* _Directions_:
Copy out word for word the line with "Task: Switch Left argument to variable mode" and the lines that follow it in the listing below, up to the final one.

* _Data extract_:
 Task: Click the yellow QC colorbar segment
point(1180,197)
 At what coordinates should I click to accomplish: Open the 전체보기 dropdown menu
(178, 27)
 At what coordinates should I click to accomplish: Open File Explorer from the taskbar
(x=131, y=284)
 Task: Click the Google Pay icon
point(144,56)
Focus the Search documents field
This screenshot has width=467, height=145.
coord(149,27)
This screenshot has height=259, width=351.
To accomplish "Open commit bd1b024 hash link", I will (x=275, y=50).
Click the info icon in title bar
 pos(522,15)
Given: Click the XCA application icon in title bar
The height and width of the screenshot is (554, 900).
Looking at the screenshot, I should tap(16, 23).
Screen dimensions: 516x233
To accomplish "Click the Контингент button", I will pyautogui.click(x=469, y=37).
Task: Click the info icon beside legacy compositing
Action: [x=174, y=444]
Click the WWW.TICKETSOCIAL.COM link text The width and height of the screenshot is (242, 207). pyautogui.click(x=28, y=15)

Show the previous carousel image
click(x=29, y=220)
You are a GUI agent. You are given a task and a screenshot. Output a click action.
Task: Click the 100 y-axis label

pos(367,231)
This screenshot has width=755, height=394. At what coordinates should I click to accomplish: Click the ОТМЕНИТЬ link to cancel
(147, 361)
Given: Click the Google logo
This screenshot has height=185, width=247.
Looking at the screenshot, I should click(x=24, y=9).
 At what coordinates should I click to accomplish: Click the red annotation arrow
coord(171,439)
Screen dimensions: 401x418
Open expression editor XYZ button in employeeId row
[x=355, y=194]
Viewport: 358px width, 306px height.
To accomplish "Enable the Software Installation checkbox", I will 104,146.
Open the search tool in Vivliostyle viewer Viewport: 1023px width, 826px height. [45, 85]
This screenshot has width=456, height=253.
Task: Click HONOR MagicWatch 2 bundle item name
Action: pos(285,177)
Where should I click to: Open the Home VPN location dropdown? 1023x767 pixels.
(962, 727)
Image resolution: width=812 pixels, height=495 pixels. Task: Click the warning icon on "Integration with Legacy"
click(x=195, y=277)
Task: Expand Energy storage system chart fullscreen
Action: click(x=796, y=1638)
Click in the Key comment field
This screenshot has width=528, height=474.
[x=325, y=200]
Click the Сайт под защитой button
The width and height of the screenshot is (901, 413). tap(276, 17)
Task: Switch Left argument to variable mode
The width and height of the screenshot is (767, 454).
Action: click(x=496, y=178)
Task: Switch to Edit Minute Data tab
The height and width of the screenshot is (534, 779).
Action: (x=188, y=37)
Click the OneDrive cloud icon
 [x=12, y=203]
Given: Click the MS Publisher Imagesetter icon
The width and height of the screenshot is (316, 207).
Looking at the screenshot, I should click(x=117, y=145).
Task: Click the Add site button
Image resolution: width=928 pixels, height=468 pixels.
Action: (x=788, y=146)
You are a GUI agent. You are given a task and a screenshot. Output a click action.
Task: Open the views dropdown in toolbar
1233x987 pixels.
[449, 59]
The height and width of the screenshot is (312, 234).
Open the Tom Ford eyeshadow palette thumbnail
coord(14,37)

* _Result of the task_:
Task: Switch Left argument to variable mode
The width and height of the screenshot is (767, 454).
Action: click(x=496, y=178)
Task: Switch to Edit Minute Data tab
The height and width of the screenshot is (534, 779).
Action: (x=188, y=37)
Click the OneDrive cloud icon
 [x=12, y=203]
Given: Click the MS Publisher Imagesetter icon
The width and height of the screenshot is (316, 207).
Looking at the screenshot, I should click(x=117, y=145).
Task: Click the Add site button
Image resolution: width=928 pixels, height=468 pixels.
Action: (x=788, y=146)
You are a GUI agent. You are given a task and a screenshot. Output a click action.
Task: Open the views dropdown in toolbar
1233x987 pixels.
[449, 59]
The height and width of the screenshot is (312, 234).
Open the Tom Ford eyeshadow palette thumbnail
coord(14,37)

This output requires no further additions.